### Activity:
Leave the pictures out, and repeat exactly each line from the one that holds "Viewport: 1191px width, 523px height." through the final line of the entries below.

### Stored data entries:
★ ★ ★ ★

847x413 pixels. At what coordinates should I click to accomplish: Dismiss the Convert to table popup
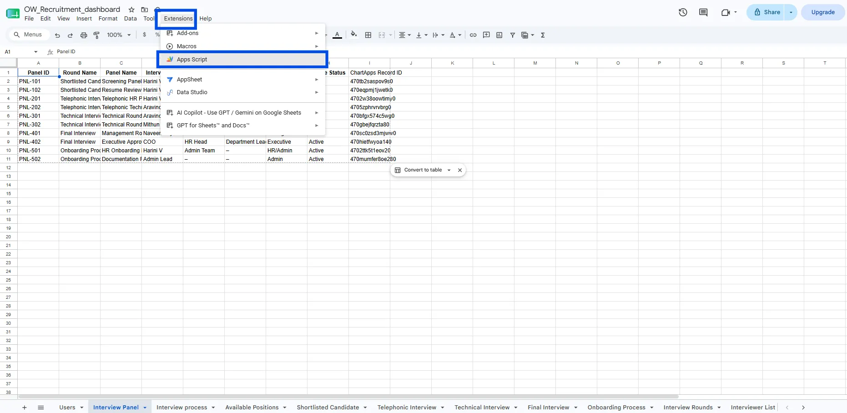(x=460, y=170)
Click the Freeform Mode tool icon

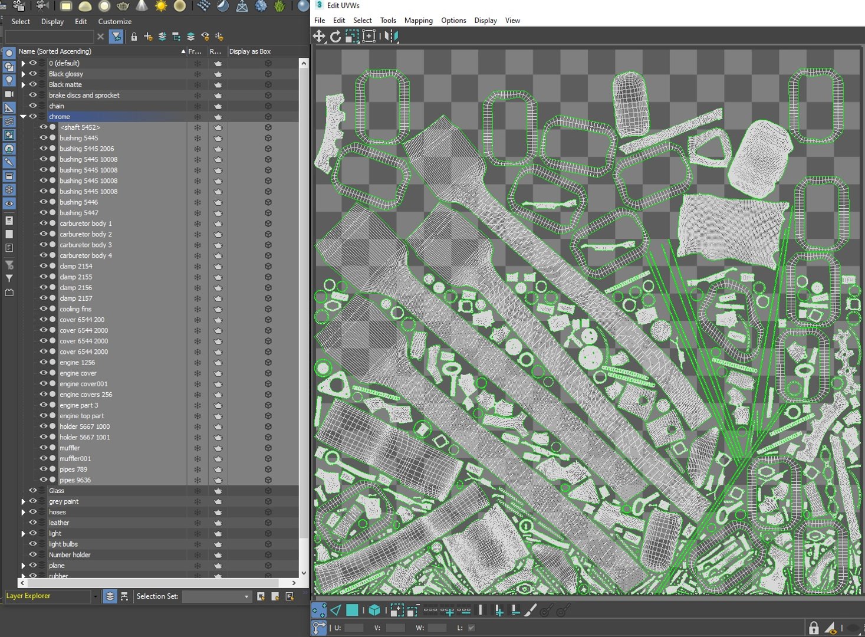[x=369, y=37]
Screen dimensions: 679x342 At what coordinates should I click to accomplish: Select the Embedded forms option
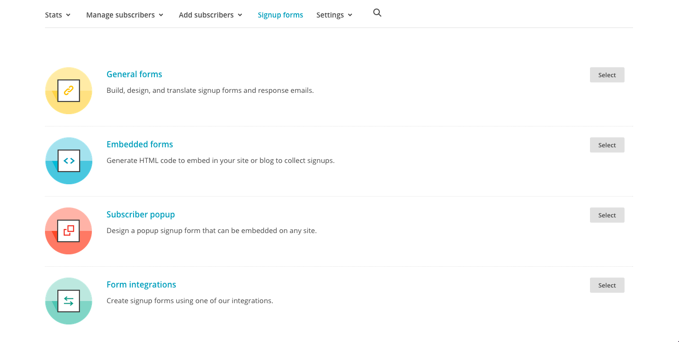(607, 145)
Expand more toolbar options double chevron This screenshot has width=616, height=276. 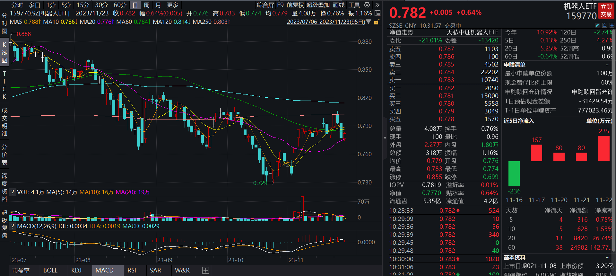377,5
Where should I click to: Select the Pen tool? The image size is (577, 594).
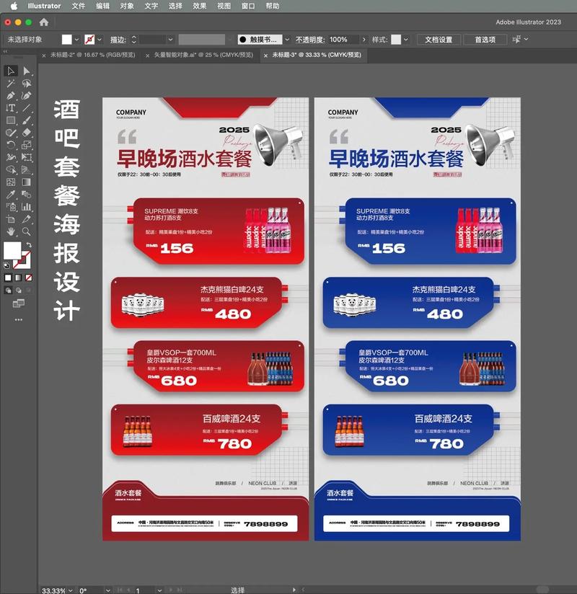point(9,97)
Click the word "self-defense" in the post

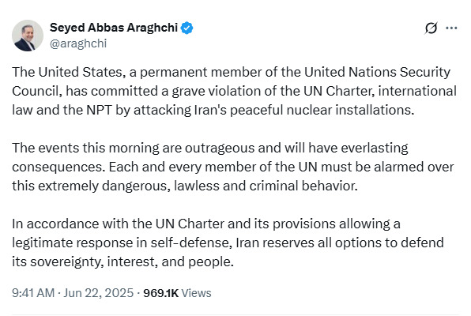click(x=191, y=243)
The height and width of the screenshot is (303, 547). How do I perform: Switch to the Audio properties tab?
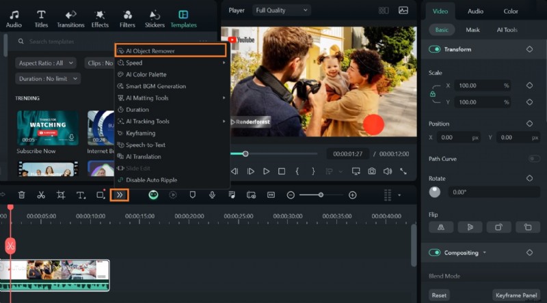click(x=475, y=11)
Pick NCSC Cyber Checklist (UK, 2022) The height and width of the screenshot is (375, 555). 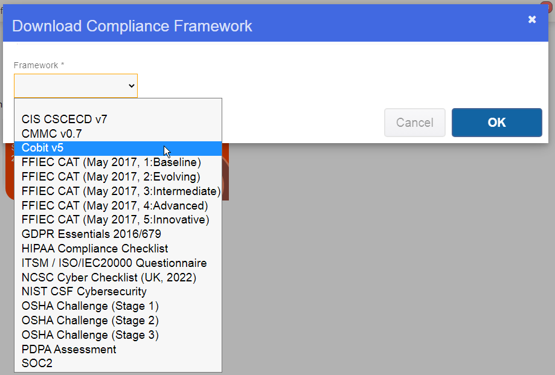click(x=118, y=277)
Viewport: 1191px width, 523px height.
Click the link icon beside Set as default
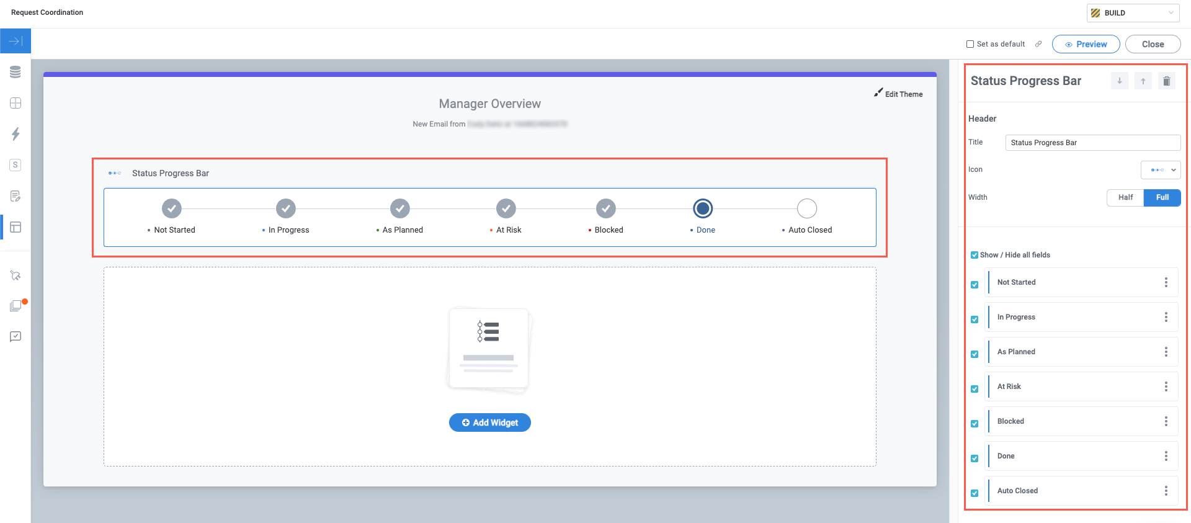pyautogui.click(x=1038, y=44)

★ ★ ★ ★

### Output:
Viewport: 1191px width, 523px height.
Click the link icon beside Set as default
pyautogui.click(x=1038, y=44)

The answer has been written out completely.